During the 1990s and early 2000s, my grandmother actively supported the federal Defense of Marriage Act (DOMA), as well as her state’s amendment to define marriage as between one man and one woman. When I came out to her, she wanted to learn more. Upon first reading the story of someone who had grown up as a gay Christian and was committed to celibacy, she told me, “I’ve never heard an account like this before—from someone who involuntarily has these experiences but doesn’t pursue them.”
In previous decades, mainstream discourse on homosexuality had presented her with a false dichotomy: A person with same-sex attractions could either choose to totally embrace them and promiscuously act them out or else flee them entirely—ideally, with the goal of experiencing them no longer.

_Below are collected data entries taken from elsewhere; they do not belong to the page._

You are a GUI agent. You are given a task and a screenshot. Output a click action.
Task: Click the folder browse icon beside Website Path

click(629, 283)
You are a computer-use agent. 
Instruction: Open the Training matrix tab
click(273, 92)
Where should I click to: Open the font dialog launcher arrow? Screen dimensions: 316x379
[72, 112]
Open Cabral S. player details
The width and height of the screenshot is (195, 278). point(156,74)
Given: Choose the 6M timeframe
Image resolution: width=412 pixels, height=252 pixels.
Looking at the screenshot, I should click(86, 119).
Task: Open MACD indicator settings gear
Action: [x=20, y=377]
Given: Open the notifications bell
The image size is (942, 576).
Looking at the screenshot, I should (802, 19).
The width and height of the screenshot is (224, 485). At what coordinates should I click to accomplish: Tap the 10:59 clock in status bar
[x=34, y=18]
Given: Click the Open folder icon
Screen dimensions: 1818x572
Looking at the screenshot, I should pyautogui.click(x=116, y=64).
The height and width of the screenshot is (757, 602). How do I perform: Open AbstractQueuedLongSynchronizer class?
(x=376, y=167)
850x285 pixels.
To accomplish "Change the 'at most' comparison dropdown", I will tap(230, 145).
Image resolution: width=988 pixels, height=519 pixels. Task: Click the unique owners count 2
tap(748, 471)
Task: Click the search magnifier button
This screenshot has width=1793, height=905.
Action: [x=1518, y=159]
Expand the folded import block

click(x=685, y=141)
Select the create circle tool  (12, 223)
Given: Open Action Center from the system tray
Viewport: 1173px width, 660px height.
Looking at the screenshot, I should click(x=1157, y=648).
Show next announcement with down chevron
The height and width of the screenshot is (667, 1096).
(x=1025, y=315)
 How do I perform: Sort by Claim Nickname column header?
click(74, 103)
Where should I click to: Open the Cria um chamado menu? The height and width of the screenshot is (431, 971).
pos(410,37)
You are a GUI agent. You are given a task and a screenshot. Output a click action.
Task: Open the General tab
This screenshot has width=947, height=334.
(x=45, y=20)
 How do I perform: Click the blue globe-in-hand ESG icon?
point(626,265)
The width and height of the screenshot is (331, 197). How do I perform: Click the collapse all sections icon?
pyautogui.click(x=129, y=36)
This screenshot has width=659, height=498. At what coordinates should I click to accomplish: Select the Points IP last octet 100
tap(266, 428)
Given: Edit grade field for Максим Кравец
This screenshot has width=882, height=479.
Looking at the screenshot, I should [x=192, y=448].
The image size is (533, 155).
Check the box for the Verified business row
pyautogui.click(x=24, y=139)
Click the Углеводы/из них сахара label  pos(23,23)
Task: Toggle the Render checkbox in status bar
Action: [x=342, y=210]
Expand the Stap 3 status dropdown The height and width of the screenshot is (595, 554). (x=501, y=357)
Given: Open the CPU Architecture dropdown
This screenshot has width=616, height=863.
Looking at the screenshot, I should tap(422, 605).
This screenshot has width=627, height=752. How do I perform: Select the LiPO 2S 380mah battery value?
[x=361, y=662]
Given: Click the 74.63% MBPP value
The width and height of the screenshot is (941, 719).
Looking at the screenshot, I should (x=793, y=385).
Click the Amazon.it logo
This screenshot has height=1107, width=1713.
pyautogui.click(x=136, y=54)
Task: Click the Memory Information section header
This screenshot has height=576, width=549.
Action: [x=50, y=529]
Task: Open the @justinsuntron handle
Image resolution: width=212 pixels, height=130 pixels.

It is challenging to be caught involuntarily in the fallout of such a historically polarizing conflict, yet this is where Greg Coles has also been. As a Christian who, since the onset of adolescence, has experienced persistent attractions to other men, he has landed at the center of the debate about the correct moral response to homosexuality. From this place of tension, where a person can feel wrenched two directions, Coles decided to stand firm and tell his narrative of self-discovery. In Single, Gay, Christian: A Personal Journey of Faith and Sexual Identity, Coles writes without an agenda but instead with the hope of lighting a beacon for other same-sex-oriented Christians who feel trapped a similarly daunting place.
Wrestling with God
Coles was raised in a Christian household, the son of American teachers in the politically restless Indonesia of the 1990s. Having no struggle with lust toward women, he believed …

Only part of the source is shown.